Mass media in Nauru remain undeveloped, but Australian aid program AusAID has been financing and supporting their development. As of 15 February 2010, Nauruan media consist in a television station and a radio station, with a fortnightly newspaper due to be launched within days. Former Australian Broadcasting Corporation broadcaster Rod Henshaw is serving as interim media director for the Nauruan government.

==Press==
In 2009, the Nauruan press consisted of the Central Star News and the Nauru Chronicle, both of which were published fortnightly, and the government-issued Nauru Bulletin, which was published weekly.
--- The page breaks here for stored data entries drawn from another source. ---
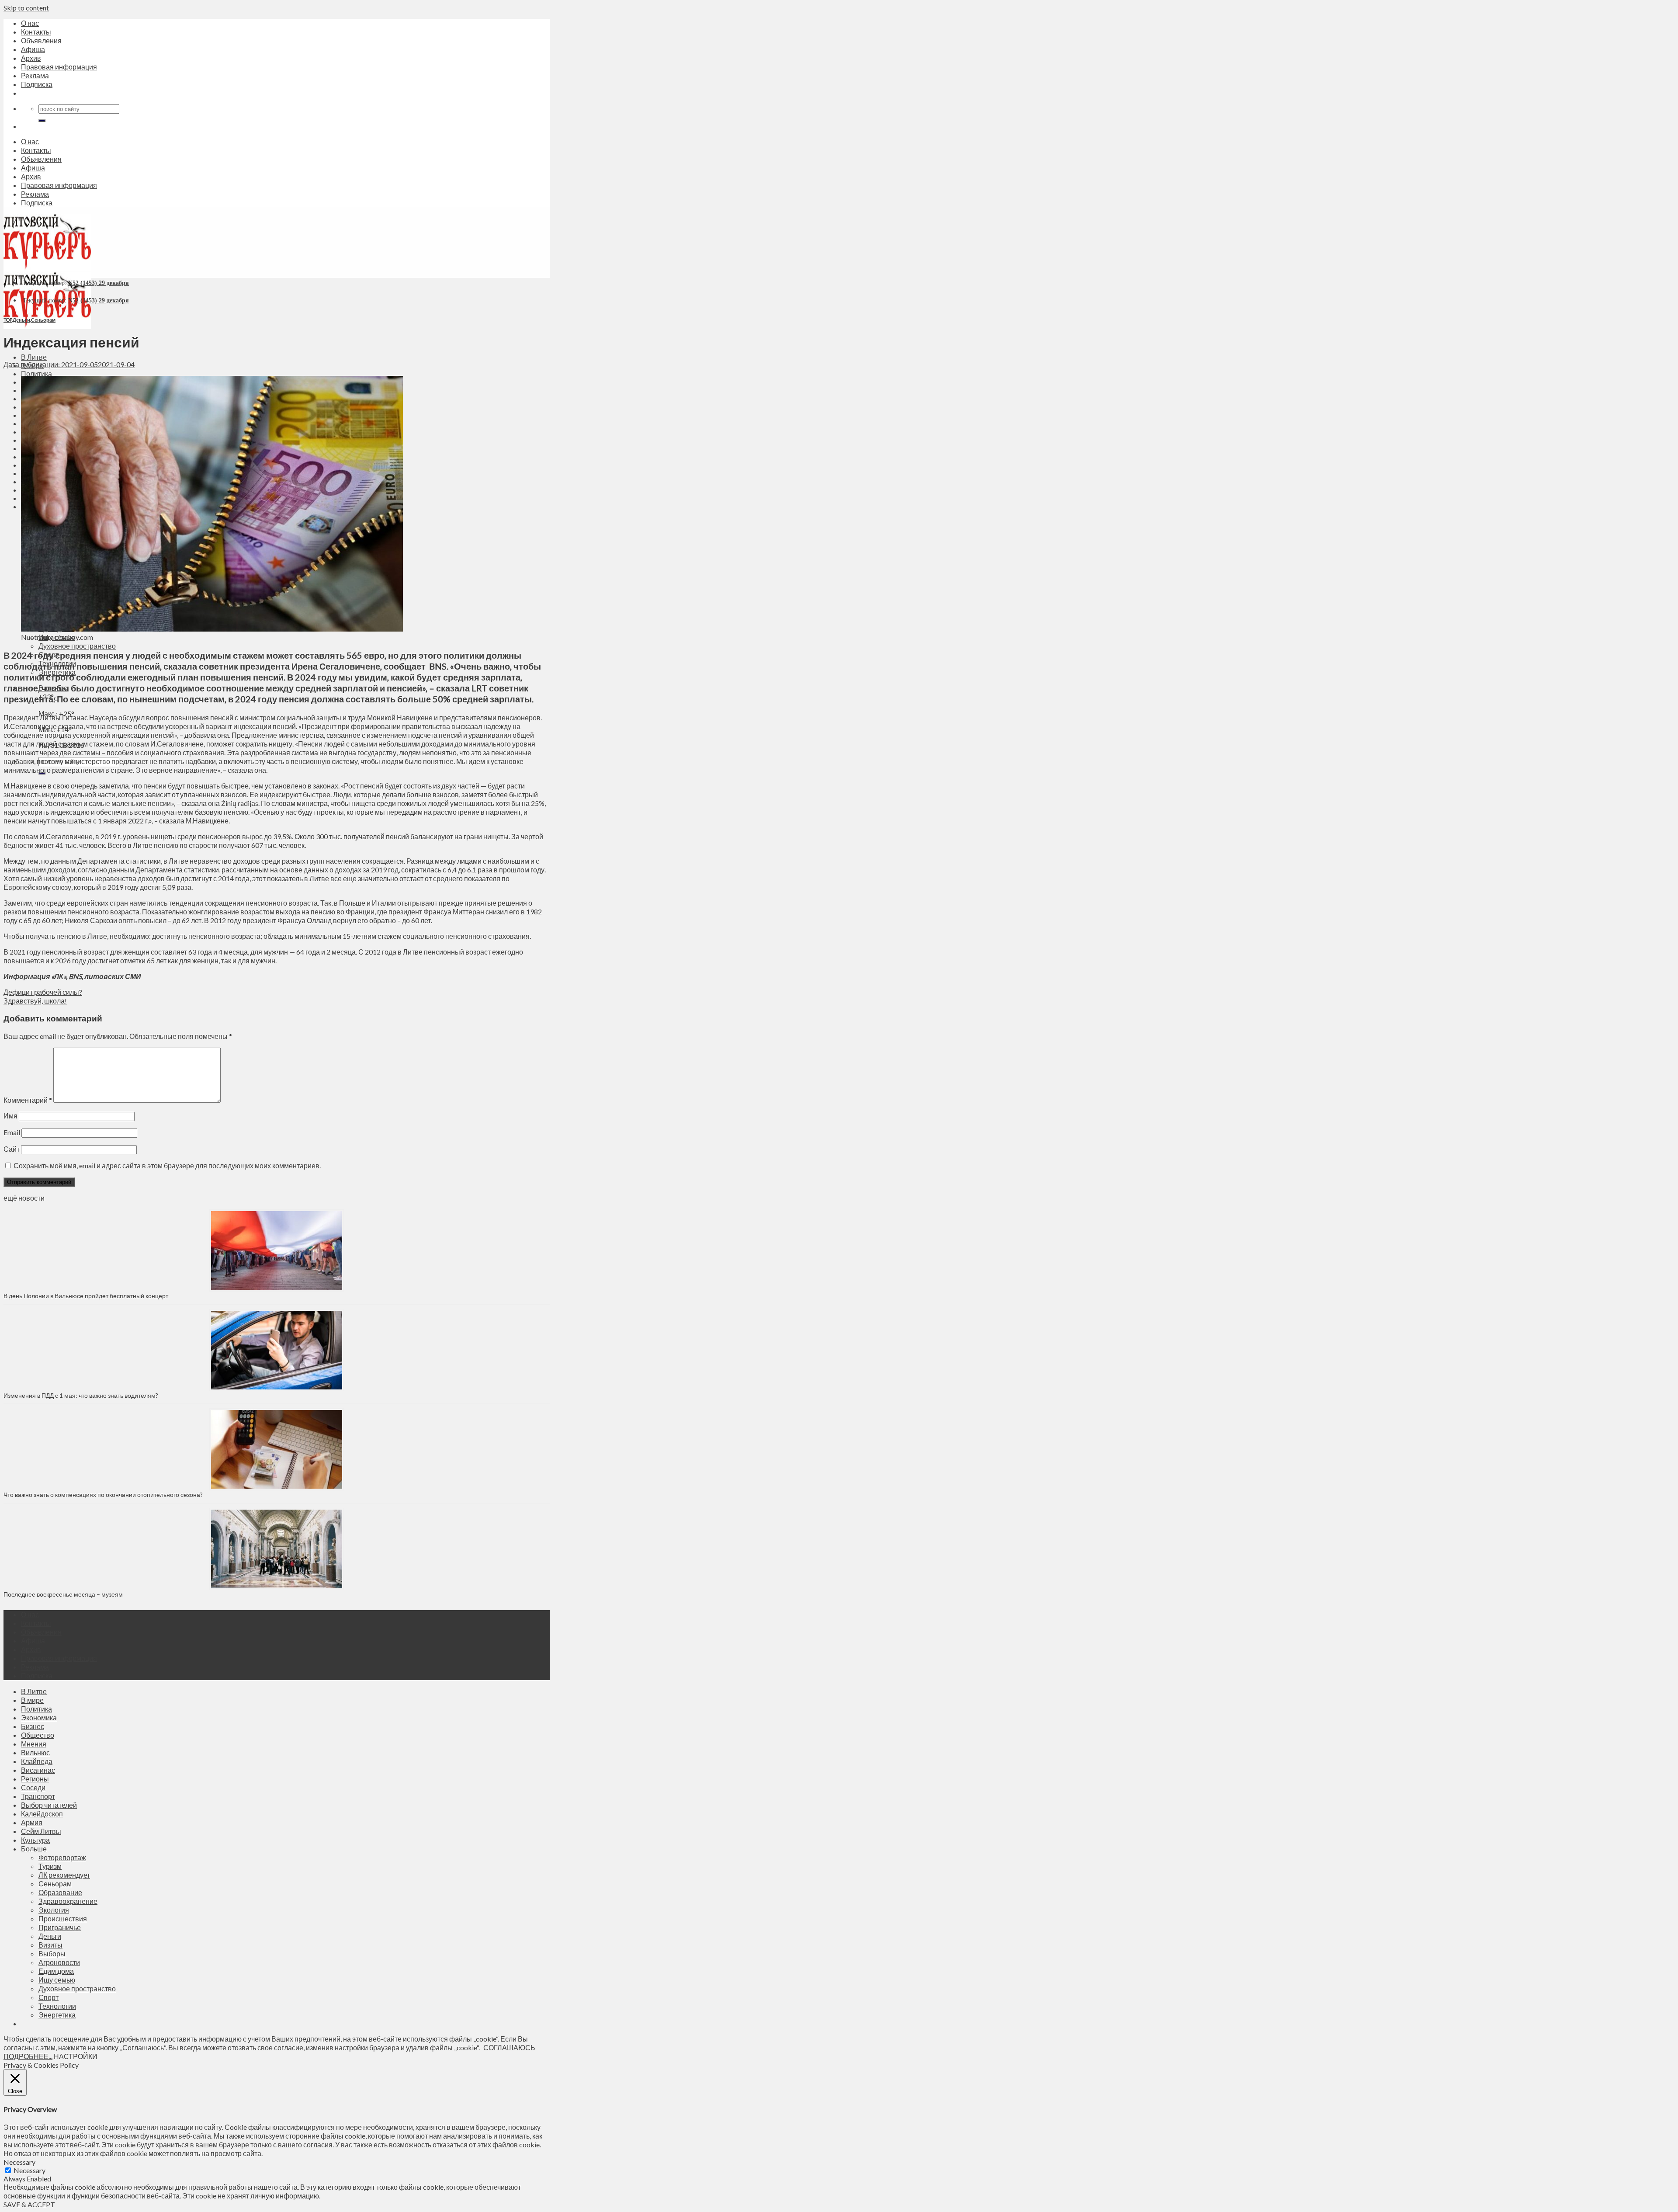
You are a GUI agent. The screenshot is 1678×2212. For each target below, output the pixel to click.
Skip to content (26, 7)
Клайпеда (36, 1761)
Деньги (21, 320)
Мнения (33, 1744)
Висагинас (38, 1770)
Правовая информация (59, 67)
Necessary (29, 2170)
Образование (60, 1892)
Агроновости (59, 1962)
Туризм (50, 1866)
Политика (36, 373)
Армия (31, 1822)
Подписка (36, 84)
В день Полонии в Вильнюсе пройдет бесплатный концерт (85, 1295)
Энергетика (57, 2015)
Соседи (33, 1787)
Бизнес (32, 1726)
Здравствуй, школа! (35, 1001)
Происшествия (62, 1918)
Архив (31, 58)
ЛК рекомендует (64, 1875)
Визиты (50, 1945)
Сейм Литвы (41, 1831)
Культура (35, 1840)
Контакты (36, 32)
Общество (37, 1735)
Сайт (11, 1149)
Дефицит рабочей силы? (42, 992)
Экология (53, 1910)
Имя (10, 1115)
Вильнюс (35, 1752)
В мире (32, 1700)
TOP (7, 320)
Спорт (48, 1997)
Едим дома (56, 1971)
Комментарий (27, 1100)
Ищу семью (56, 1980)
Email (11, 1132)
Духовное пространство (77, 646)
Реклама (35, 75)
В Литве (34, 357)
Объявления (41, 40)
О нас (30, 23)
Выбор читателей (49, 1805)
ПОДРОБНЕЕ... (27, 2056)
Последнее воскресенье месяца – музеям (64, 1594)
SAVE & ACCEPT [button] (29, 2204)
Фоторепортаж (62, 1857)
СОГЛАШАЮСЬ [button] (509, 2047)
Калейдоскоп (42, 1813)
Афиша (33, 49)
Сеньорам (43, 320)
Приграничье (59, 1927)
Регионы (35, 1778)
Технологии (57, 2006)
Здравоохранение (67, 1901)
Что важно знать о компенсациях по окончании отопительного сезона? (103, 1494)
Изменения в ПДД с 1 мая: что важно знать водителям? (80, 1395)
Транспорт (38, 1796)
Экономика (39, 1717)
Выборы (52, 1953)
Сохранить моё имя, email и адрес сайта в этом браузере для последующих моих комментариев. (167, 1165)
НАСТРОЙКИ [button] (75, 2056)
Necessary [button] (19, 2162)
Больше (34, 1848)
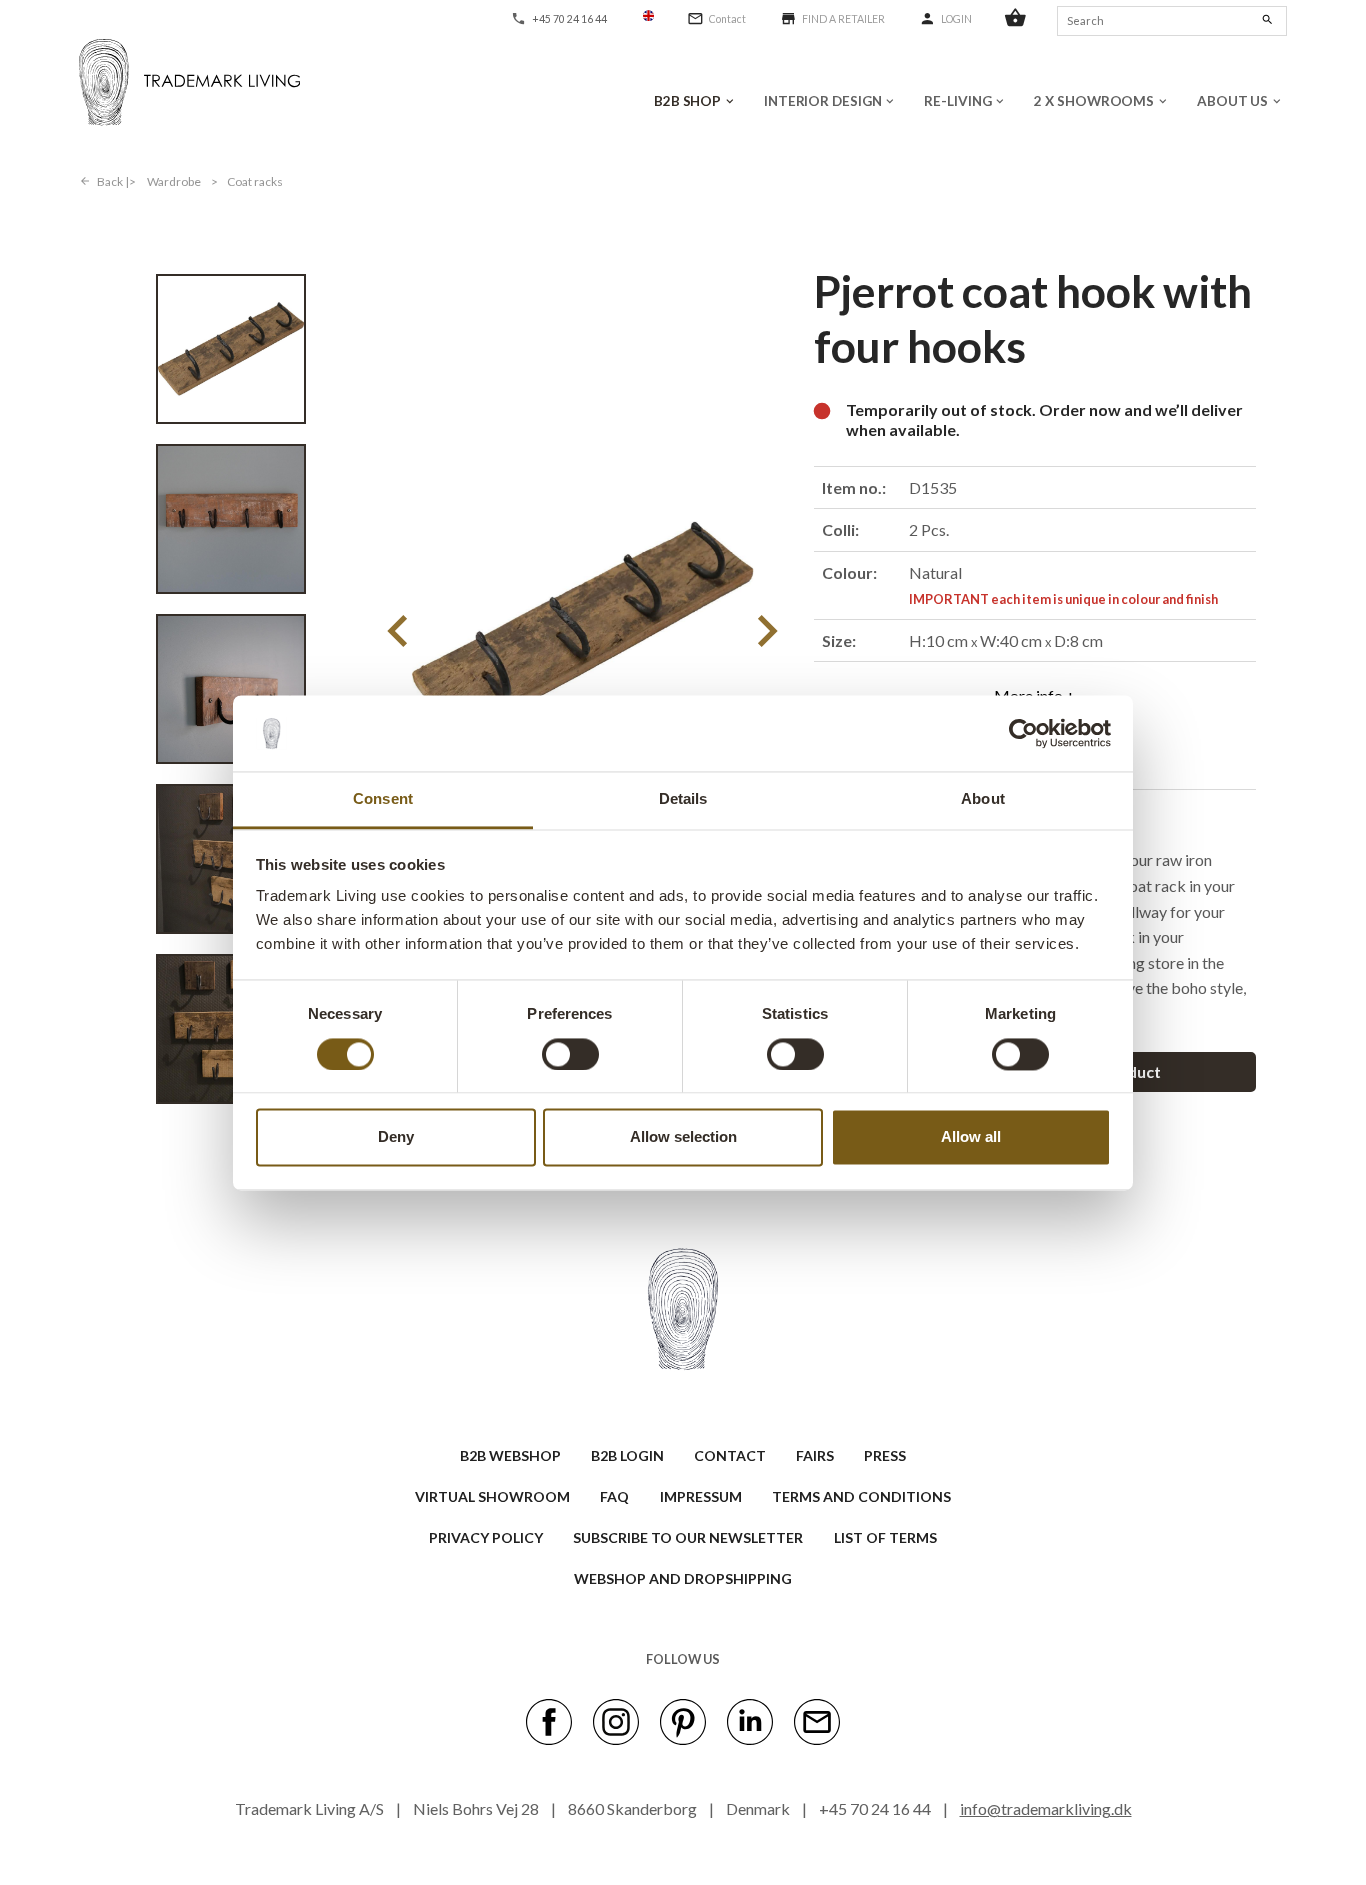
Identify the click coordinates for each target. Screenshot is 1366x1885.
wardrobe (174, 181)
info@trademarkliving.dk (1046, 1808)
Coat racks (255, 181)
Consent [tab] (383, 799)
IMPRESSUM (701, 1496)
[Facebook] (549, 1721)
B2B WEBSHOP (510, 1455)
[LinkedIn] (750, 1721)
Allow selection (683, 1137)
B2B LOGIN (627, 1455)
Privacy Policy (486, 1537)
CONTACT (730, 1455)
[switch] (570, 1054)
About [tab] (983, 799)
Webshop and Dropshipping (683, 1578)
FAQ (614, 1496)
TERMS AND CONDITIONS (861, 1496)
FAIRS (815, 1455)
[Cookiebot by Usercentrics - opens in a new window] (1023, 733)
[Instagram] (616, 1721)
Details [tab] (683, 799)
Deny (396, 1137)
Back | (113, 181)
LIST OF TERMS (885, 1537)
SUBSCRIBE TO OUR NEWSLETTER (688, 1537)
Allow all (971, 1137)
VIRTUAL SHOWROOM (492, 1496)
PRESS (885, 1455)
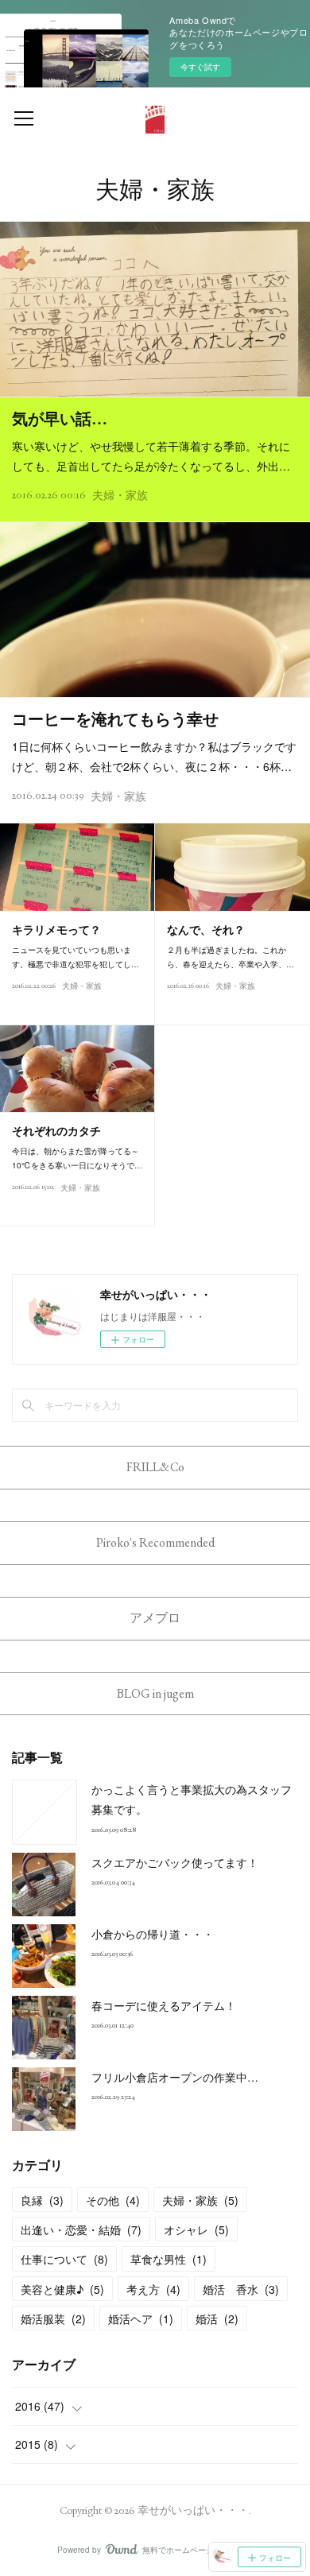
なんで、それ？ (206, 930)
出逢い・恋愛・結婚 (81, 2229)
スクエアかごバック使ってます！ (174, 1862)
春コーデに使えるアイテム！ (163, 2005)
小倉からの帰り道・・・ (152, 1934)
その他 (113, 2200)
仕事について (64, 2259)
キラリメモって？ (56, 930)
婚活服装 (53, 2318)
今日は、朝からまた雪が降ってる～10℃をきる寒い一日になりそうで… (77, 1158)
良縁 (42, 2200)
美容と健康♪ (62, 2289)
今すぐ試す (200, 66)
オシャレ (196, 2229)
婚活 (217, 2318)
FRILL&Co (155, 1466)
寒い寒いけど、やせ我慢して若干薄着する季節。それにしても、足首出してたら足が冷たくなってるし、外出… (151, 456)
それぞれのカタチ (56, 1131)
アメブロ (155, 1618)
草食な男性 (168, 2259)
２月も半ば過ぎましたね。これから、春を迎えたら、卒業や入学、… (230, 957)
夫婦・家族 (120, 495)
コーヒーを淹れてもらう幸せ (115, 719)
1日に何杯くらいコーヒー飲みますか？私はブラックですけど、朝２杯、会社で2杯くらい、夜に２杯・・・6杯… (154, 756)
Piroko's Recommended (155, 1542)
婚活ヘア (140, 2318)
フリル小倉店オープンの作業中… (174, 2077)
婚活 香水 (241, 2289)
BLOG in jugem (155, 1693)
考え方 (153, 2289)
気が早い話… (59, 419)
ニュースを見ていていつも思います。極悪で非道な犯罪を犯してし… (75, 957)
In 2010, the first edition of Mwinen Ko, a monthly community newspaper, was published.
The Nauru Bulletin is managed by the Government Information Office (GIO) and is distributed by email and on the official website on a fortnightly basis.

==Television==
Nauru Television (NTV) -operated by the state-owned, non-commercial Nauru Broadcasting Service- was launched in 1991. In addition to local programmes, it broadcasts programmes from the Australian Broadcasting Corporation's Australia Network and from New Zealand television. It is the only television company in the country.

==Radio==
Radio Nauru, also operated by the Nauru Broadcasting Service, broadcasts local content and programmes from Radio Australia and the British Broadcasting Corporation.

==Media Freedom==
As of 2015, Freedom House classifies Nauru press as "Partly Free". Classified as "free" from 2002 to 2013, it was downgraded to "partly free" in 2014.

There have been several reports of media censorship within Nauru, under President Baron Waqa (elected in 2013). In August 2013, Acting President David Adeang placed a media ban on opposition criticism of the asylum seeker deal between Australia and Nauru. Just over two weeks earlier, media coverage of the July 2013 riot at the Nauru detention centre was restricted.

Police confiscated a video recording of a parliamentary session from Nauru Television in May 2000.

In January 2014, the visa cost for foreign journalists rose from $200 to $8000. Australian opposition leader Bill Shorten was quoted as saying "There's more than one way to bar the scrutiny of the press ... it could be a measure aimed at discouraging Australian journalists from reporting". However, the Nauruan government has stated that the increase was only intended to provide more revenue for the island, and was not implemented to deter reporting.